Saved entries
= Beginning of Section =

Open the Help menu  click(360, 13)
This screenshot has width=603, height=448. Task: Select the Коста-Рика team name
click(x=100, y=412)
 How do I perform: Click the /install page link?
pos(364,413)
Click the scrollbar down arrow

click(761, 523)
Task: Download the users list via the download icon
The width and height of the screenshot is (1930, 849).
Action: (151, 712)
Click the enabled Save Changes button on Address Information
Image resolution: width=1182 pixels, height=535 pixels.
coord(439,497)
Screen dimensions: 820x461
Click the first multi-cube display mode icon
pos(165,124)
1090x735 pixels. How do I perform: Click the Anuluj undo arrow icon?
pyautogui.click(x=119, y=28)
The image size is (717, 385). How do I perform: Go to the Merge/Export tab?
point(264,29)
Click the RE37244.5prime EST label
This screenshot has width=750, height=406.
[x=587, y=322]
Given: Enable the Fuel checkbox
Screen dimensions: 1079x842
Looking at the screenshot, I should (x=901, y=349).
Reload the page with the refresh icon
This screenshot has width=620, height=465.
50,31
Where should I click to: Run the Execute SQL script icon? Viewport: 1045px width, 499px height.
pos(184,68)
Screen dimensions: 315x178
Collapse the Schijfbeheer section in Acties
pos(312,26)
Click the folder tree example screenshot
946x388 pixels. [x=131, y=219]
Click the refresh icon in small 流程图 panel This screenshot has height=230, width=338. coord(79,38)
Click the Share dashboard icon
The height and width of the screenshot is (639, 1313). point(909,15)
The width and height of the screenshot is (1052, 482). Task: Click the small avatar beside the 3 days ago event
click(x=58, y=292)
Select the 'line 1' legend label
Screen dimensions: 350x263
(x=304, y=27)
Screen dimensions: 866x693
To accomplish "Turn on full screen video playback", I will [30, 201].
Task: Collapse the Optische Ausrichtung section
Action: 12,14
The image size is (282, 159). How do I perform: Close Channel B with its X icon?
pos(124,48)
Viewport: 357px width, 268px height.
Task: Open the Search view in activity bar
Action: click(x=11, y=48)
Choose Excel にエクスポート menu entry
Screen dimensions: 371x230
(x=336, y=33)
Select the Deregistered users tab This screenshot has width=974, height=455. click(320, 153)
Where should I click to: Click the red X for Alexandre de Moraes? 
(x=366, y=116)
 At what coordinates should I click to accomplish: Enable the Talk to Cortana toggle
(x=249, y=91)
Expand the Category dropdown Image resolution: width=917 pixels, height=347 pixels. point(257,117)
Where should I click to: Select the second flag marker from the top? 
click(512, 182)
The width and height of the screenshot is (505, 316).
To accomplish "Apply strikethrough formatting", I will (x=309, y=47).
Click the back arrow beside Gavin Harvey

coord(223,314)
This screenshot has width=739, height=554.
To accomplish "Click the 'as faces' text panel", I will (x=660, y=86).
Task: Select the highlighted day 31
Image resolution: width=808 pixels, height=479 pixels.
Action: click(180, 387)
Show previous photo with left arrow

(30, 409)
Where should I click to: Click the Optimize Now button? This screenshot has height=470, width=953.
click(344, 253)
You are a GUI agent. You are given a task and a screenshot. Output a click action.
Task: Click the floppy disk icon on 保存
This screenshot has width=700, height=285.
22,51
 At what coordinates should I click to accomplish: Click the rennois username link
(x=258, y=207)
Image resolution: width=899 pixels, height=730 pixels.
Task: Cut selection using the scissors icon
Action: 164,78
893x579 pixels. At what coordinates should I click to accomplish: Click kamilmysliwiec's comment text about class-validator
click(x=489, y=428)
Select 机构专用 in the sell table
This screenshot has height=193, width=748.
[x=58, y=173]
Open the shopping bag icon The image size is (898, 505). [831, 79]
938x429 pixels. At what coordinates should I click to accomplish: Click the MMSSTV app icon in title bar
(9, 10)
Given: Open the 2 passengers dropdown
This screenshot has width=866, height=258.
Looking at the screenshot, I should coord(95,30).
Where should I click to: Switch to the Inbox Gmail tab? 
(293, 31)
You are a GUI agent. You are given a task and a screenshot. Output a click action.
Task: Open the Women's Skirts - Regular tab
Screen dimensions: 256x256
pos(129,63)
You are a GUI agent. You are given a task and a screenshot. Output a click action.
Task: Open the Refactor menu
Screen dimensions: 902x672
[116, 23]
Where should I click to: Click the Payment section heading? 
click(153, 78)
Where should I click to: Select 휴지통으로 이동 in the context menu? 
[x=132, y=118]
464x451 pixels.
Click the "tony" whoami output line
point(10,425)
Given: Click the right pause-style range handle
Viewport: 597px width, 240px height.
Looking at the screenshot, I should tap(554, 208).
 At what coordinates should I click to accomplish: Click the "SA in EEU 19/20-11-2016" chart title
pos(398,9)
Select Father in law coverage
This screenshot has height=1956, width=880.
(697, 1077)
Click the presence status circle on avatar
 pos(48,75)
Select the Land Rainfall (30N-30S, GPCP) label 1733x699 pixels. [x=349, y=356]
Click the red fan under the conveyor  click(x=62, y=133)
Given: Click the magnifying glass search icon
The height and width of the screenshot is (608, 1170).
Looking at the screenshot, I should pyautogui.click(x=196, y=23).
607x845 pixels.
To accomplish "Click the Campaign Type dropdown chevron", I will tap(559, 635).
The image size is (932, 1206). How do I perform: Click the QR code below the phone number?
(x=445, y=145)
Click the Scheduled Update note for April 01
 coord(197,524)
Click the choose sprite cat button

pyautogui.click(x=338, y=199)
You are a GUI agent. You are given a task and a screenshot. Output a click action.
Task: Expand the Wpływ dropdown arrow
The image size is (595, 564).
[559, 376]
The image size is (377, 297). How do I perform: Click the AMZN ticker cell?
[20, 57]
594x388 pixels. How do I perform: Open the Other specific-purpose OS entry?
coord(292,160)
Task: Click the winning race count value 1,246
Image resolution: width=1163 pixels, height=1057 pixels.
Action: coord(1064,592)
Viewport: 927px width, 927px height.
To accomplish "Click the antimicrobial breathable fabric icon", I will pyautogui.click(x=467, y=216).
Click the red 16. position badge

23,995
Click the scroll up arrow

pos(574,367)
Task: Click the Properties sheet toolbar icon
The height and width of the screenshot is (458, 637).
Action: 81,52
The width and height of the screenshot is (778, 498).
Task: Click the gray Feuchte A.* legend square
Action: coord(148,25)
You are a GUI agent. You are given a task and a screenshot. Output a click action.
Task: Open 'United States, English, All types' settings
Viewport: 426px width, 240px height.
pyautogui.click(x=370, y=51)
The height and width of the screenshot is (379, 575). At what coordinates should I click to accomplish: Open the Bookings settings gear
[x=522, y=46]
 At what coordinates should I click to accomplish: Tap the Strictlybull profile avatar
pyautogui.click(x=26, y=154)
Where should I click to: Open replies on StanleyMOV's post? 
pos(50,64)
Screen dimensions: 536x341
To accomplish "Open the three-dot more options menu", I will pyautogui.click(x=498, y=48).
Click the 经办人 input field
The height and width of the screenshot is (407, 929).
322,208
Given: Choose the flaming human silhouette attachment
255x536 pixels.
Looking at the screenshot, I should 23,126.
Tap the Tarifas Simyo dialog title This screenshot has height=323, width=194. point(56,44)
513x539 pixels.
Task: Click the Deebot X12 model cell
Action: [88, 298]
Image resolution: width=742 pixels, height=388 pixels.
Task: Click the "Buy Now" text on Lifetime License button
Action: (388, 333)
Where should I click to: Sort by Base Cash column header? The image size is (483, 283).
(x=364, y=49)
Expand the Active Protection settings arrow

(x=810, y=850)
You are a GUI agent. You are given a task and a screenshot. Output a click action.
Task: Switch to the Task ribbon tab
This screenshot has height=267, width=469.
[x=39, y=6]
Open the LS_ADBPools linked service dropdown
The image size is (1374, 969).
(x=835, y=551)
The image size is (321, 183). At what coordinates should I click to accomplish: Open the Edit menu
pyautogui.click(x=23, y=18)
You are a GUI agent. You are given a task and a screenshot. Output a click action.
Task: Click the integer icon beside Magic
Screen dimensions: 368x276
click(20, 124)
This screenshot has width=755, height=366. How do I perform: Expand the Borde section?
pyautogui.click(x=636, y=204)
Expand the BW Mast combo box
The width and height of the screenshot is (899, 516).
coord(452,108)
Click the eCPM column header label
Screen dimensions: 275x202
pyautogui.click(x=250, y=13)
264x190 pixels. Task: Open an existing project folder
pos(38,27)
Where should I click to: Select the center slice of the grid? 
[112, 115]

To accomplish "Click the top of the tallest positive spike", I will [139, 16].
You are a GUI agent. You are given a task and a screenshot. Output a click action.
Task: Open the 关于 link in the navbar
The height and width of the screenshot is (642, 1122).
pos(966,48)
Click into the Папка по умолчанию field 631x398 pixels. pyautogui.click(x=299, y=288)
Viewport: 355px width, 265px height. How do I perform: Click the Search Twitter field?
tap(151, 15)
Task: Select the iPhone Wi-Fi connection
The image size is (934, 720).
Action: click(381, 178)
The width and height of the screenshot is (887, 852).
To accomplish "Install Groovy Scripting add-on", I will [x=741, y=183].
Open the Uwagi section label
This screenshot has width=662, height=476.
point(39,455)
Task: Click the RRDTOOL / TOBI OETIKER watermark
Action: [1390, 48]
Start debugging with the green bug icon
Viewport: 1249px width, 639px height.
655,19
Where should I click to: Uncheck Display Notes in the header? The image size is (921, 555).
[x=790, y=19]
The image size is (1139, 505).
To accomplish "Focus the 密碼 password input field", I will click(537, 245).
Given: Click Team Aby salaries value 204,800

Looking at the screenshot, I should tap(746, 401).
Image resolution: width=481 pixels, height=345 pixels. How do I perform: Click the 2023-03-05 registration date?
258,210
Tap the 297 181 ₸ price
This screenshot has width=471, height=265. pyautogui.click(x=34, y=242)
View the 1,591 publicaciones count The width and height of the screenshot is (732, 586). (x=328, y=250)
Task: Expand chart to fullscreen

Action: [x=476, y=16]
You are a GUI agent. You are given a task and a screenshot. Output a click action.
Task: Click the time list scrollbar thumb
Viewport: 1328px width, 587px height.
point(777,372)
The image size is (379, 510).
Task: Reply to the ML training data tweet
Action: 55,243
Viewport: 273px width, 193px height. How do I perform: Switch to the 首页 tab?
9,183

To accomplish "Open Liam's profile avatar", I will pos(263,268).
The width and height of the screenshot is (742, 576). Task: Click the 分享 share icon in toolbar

= End of Section =

● **Work to complete**
Only the lines that contain the string "refresh" are to be copied from the records.

● **Exercise solution**
Reload the page with the refresh icon
Click the refresh icon in small 流程图 panel This screenshot has height=230, width=338. coord(79,38)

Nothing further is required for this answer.